# [Activity]
Copy word for word the passage of the text on a nanoparticle that shields bones from radiation, from "Their study, a" up to and including "Research Instrumentation Program.".

# [Text block]
Approximately 50% of all cancer patients receive radiation therapy — a treatment that uses electrically charged particles to kill cancer cells. Although radiotherapy beams are aimed directly at the tumor, surrounding healthy tissue can be damaged. Bone damage, for example, affects about 75% of patients receiving radiation.
Now, University of Central Florida materials science engineers Melanie Coathup and Sudipta Seal have designed an artificial enzyme, a cerium oxide nanoparticle, that protects bones against damage from radiation. The enzyme has also shown abilities to improve bone regeneration, reduce loss of blood cells and help kill cancer cells.
Their study, a collaboration with Oakland University, North Carolina A&T University, the University of Sheffield and University of Huddersfield, is published in Bioactive Materials. The U.S. National Science Foundation provided support for the research with two awards through its Major Research Instrumentation Program.
The body's natural defense against radiation is a group of enzymes called antioxidants, but this defense system gets easily overwhelmed by radiation and on its own cannot protect the body from damage. Seal designed the nanoparticle, which mimics the activity of these antioxidants and has a stronger defense mechanism in protecting cells against DNA damage.
The study also showed that the treatment helped kill cancer cells, possibly due to an increase in acidity, and protected against the loss of white and red blood cells. A low white and red blood cell count means the patient is more susceptible to opportunistic infection, less able to fight cancer, and is more fatigued. Another finding is that the nanoparticle enhanced healthy cells' ability to produce more antioxidants, reduced inflammation, and promoted bone formation.
Future research will seek to determine appropriate dosage and administration of the nanoparticle and further explore how it helps to kill cancer cells. The researchers will focus their studies in the context of breast cancer, as women are more susceptible to bone damage than men.

# [Supplied material]
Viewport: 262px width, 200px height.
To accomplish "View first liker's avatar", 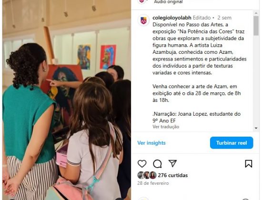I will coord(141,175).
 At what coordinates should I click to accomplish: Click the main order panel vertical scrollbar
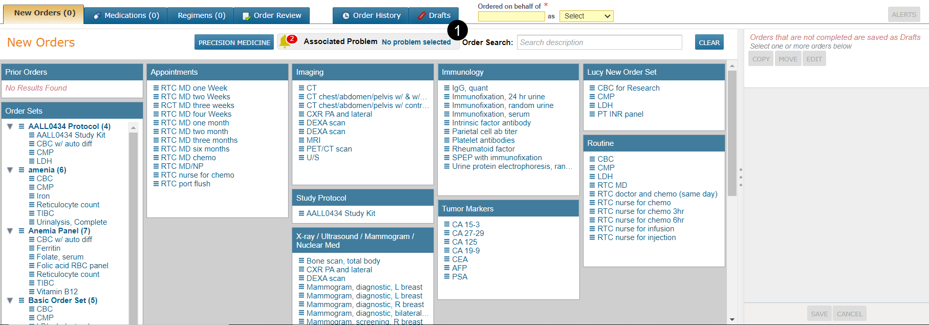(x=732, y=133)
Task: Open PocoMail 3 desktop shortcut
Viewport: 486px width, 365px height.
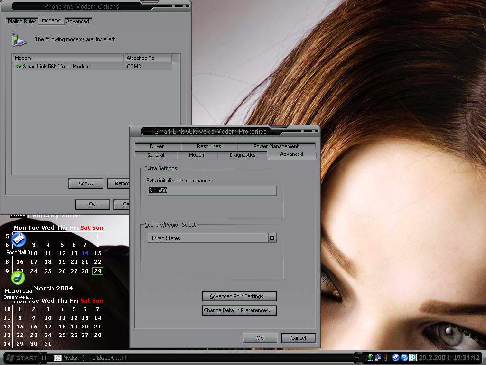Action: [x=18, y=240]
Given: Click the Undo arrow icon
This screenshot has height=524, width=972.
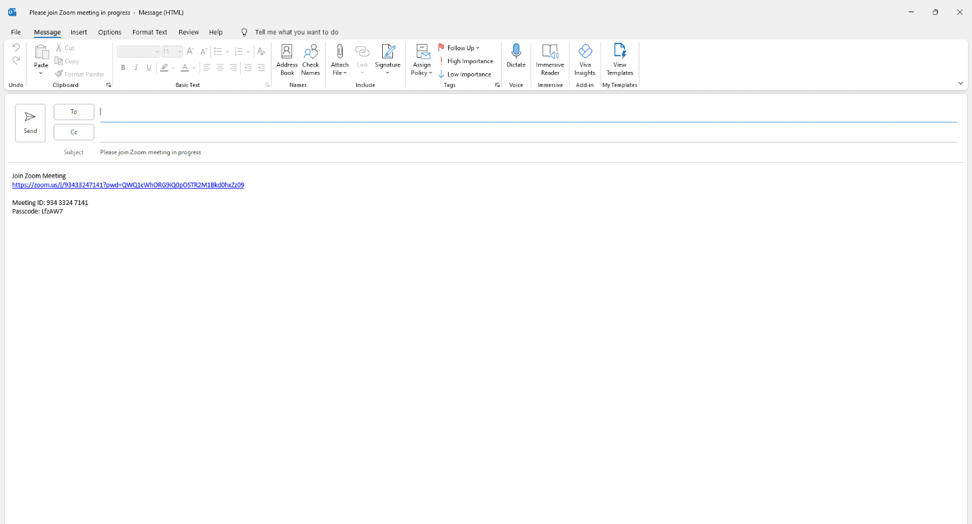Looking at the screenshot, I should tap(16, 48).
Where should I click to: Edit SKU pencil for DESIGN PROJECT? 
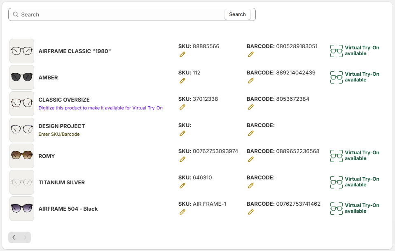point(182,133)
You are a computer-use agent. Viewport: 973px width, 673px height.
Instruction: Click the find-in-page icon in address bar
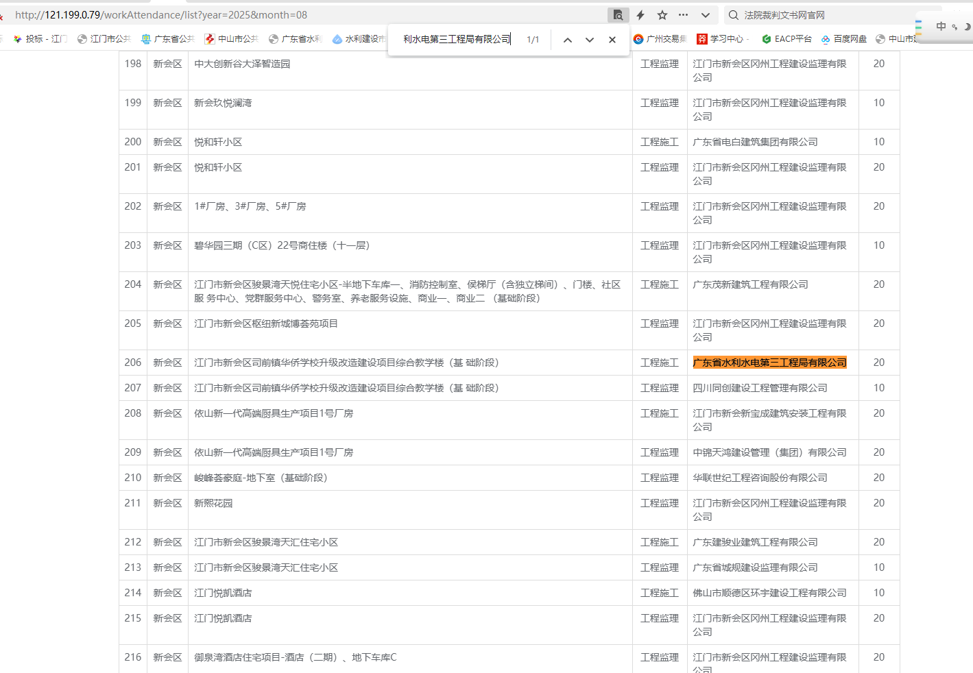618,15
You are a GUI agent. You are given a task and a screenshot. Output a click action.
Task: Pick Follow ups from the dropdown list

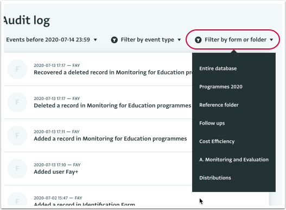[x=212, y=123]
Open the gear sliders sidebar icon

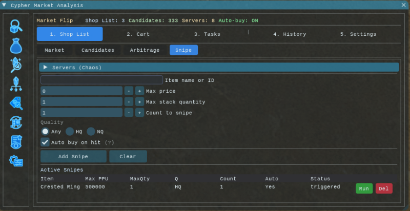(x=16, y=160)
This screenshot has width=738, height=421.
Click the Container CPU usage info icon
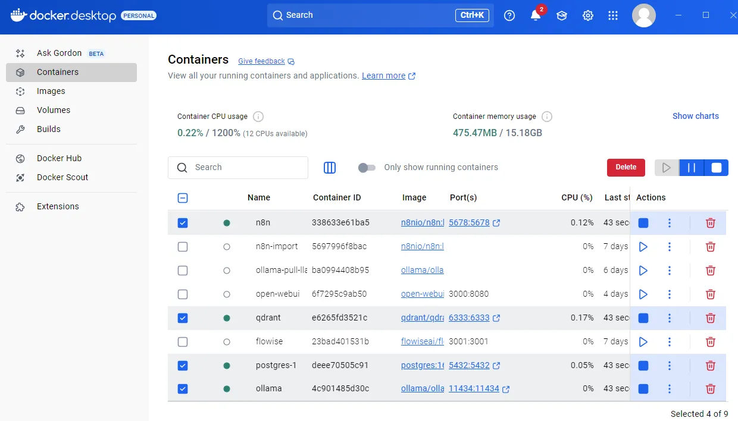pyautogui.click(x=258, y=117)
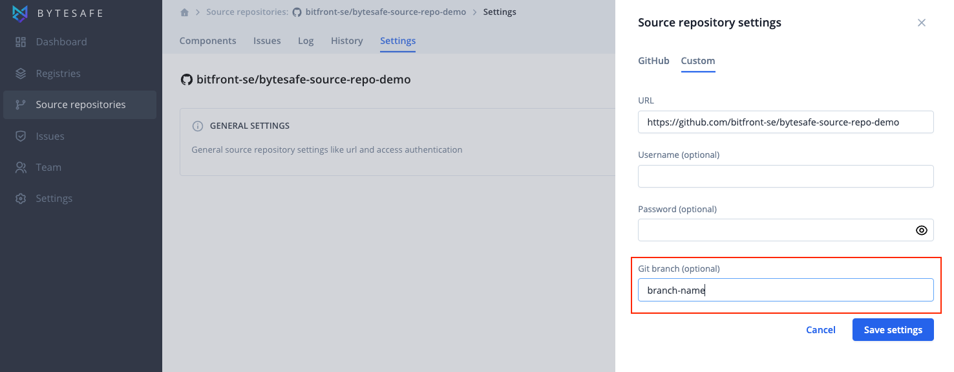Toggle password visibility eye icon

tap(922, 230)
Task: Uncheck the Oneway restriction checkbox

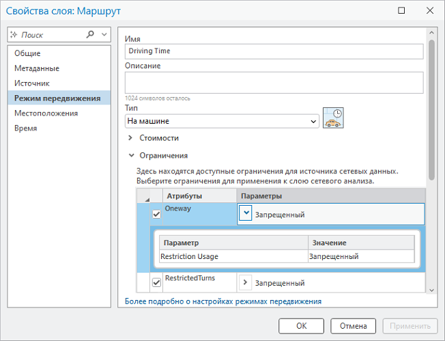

# [Answer to the exercise]
Their study, a collaboration with Oakland University, North Carolina A&T University, the University of Sheffield and University of Huddersfield, is published in Bioactive Materials. The U.S. National Science Foundation provided support for the research with two awards through its Major Research Instrumentation Program.